Guest blog: How we've got men talking about their physical and mental health

Published by Guest author

09 November 2018 . United Kingdom

Written by Christos Louca, Disability Coordinator, Rotherham United Community Sports Trust

Mental health tends to be a taboo subject amongst men, while it is well-known that males commonly keep their issues and struggles to themselves rather than opening up and speaking about their feelings. For these reasons, we launched #Headinthegame at Rotherham United Community Sports Trust with the help of funding from the Bupa UK Foundation Mid-Life Mental Health Funding Programmme.

Man watching sport

The aim of the project is to identify men at risk of poor mental health and signpost, as well as refer them to local support services to seek early help. Through the project, we hope to reduce social isolation, increase community integration and improve both physical and mental wellbeing amongst middle-aged men who, for whatever reason, whether it be work stress, being financially worried, or a general feeling of being fed up, are at risk of poor mental health.

According to recent studies, poor mental health can negatively impact on physical wellbeing, while poor physical health can lead to an increased risk of developing mental health issues.

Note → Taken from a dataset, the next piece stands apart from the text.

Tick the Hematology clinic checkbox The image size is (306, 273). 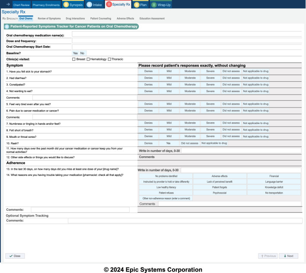point(88,59)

Our project focuses on both physical and emotional wellbeing by offering a combination of free weekly physical exercise sessions and free monthly wellbeing workshops at the ASSEAL New York Stadium.

The physical sessions are based around the activity of football while the workshops provide advice and support around managing stress, improving confidence, understanding anxiety and depression and more.

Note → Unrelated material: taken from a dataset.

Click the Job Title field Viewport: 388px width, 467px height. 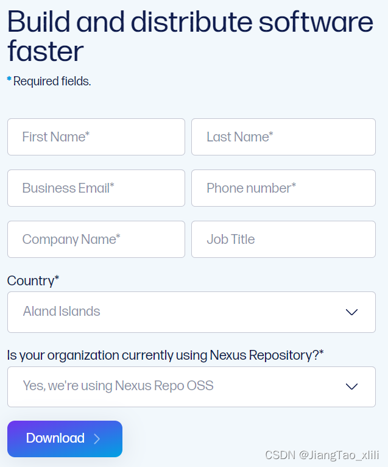pos(283,240)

I’m delighted the project has already led to partnerships with Rotherham Metropolitan Borough Council (RMBC), Northern College, and Rotherham and Barnsley Mind, which will help increase its reach and improve the support we are able to offer those who participant.

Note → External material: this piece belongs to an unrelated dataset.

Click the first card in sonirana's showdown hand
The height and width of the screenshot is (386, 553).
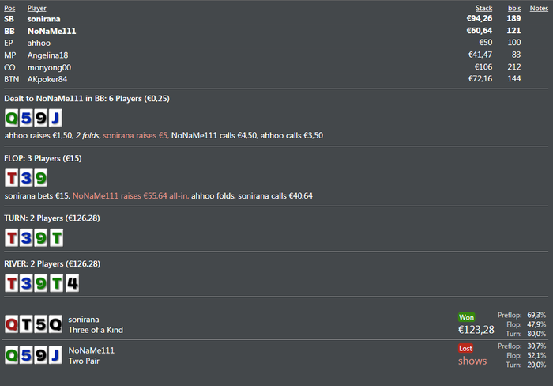[x=12, y=324]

Rotherham Metropolitan Borough Council recently delivered the first mental health based workshop focusing on Suicide Awareness and Prevention. The environment that was created provided a platform for participants to offer their suggestions and ideas in regards to future schemes to raise awareness of suicide. The responses were deemed effective by RMBC, leading to them requesting the group act as a steering group for such schemes and campaigns going forward.

To further promote the project, we plan to design beer mats detailing the project. The idea is to place them in pubs nearby the New York Stadium to target male fans who attend home games. Following consultation with a male group it was decided that beer mats would be more effective than posters due to the unlikelihood of men stopping to read a poster.

With last month marking World Mental Health Day and Movember this month putting a spotlight on men’s health issues to raise awareness, it’s important we continue to encourage men to talk about both their physical and mental wellbeing. I strongly believe more projects like this are needed across the country, and around the world, to reach individuals who are unlikely to seek professional support, whereas community-based intervention would be more readily welcomed. This would enable the potential for intervening at the earliest possible stage in an attempt to reduce social isolation and increase community integration.